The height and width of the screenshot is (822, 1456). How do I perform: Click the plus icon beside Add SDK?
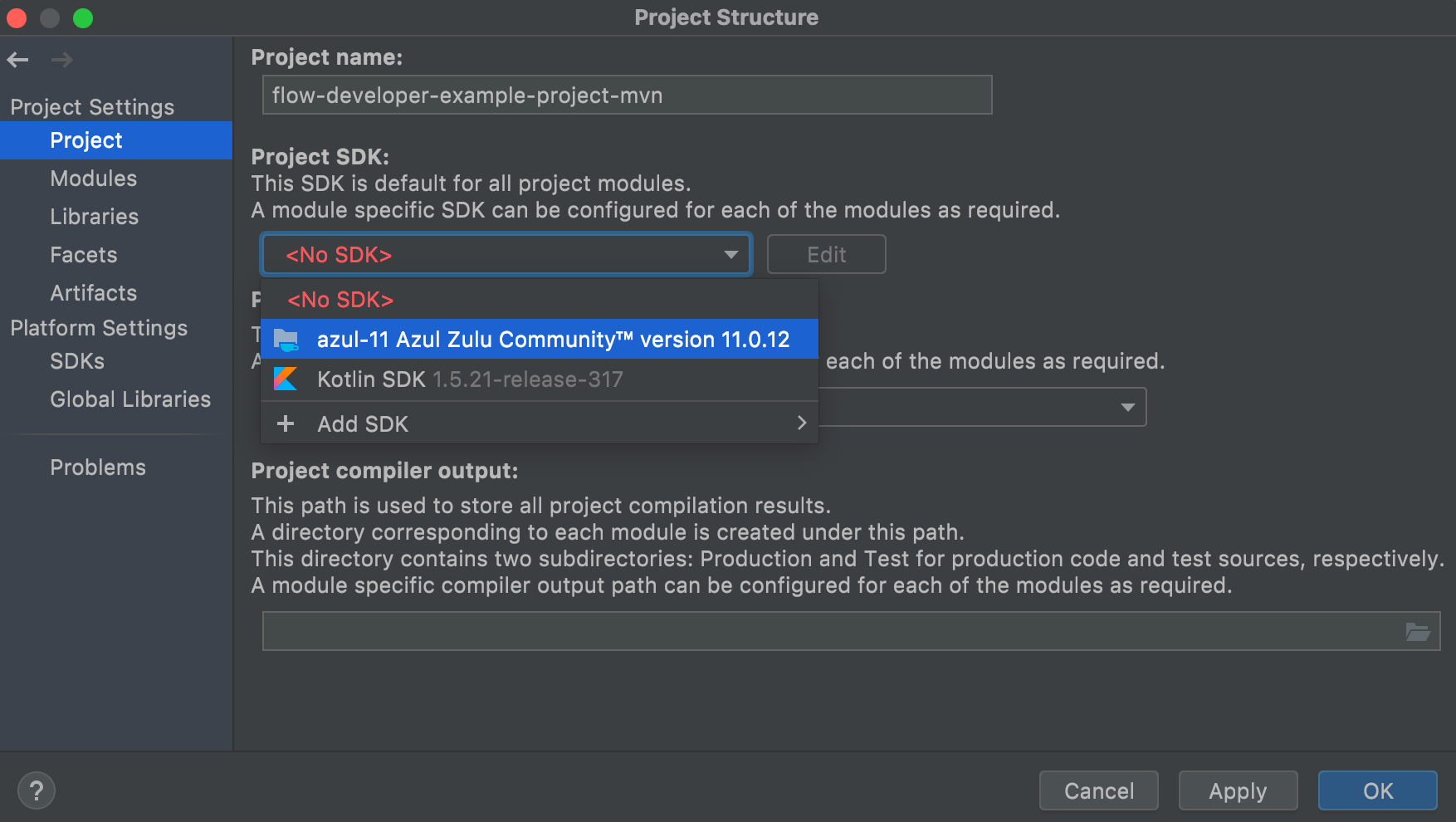point(286,424)
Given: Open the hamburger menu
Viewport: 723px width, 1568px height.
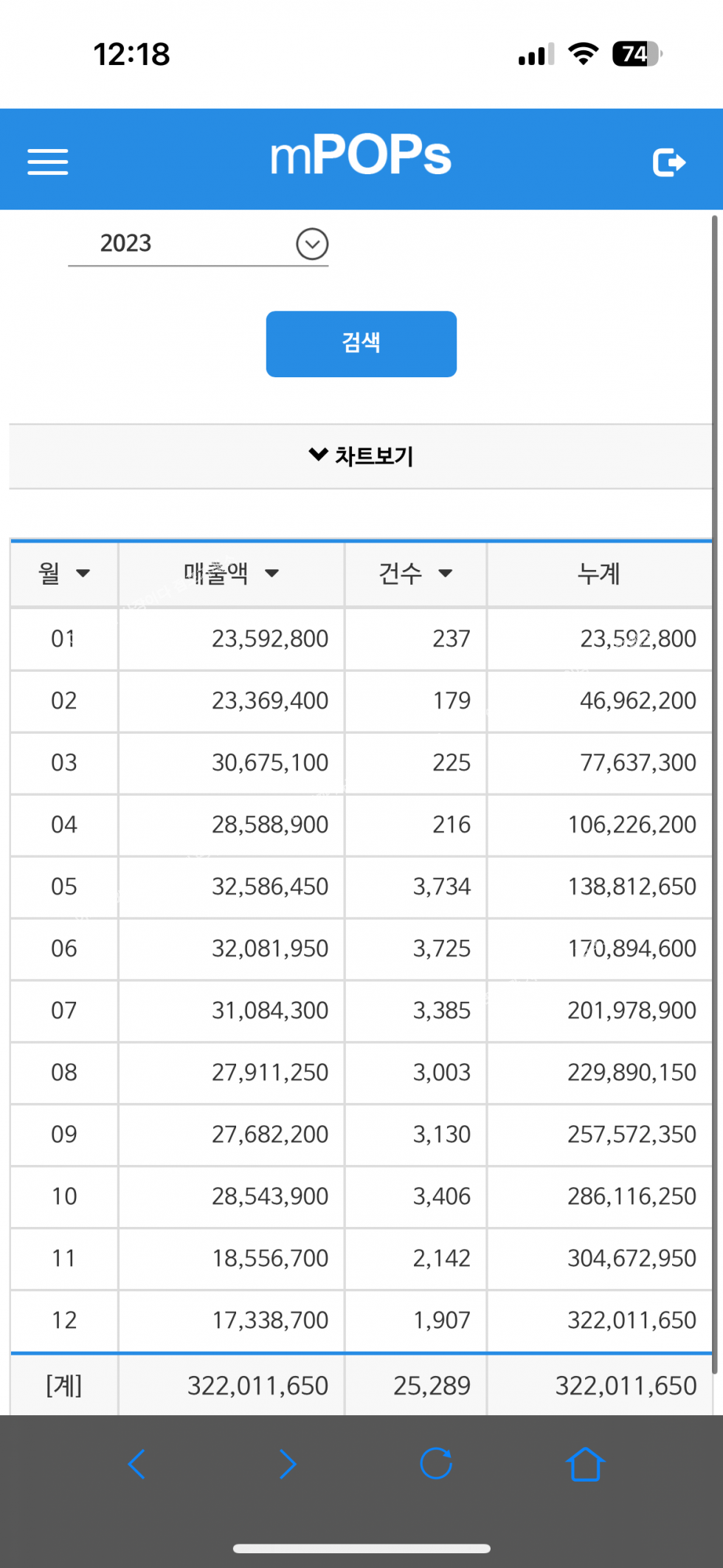Looking at the screenshot, I should click(48, 162).
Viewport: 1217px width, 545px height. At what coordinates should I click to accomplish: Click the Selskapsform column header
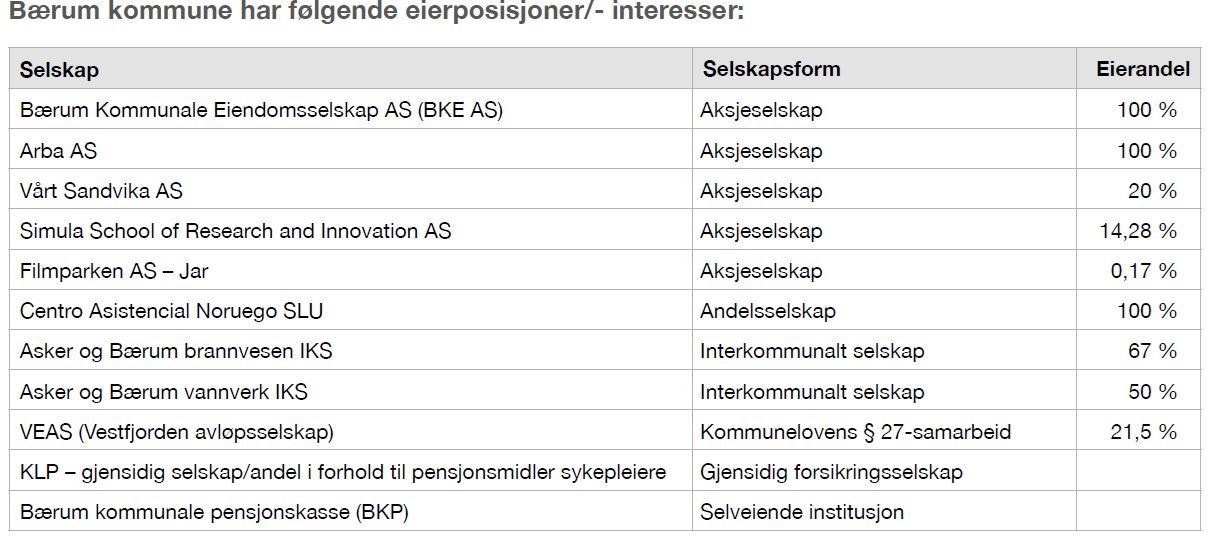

== == ==

# [Aim of the exercise]
Please output every record above exactly as written, leaving out the pictures.

# [Result]
The height and width of the screenshot is (822, 1456). How do I perform: Click the plus icon beside Add SDK?
point(286,424)
Given: Open the hamburger menu
Viewport: 723px width, 1568px height.
Looking at the screenshot, I should click(48, 162).
Viewport: 1217px width, 545px height. At what coordinates should I click to accomplish: Click the Selskapsform column header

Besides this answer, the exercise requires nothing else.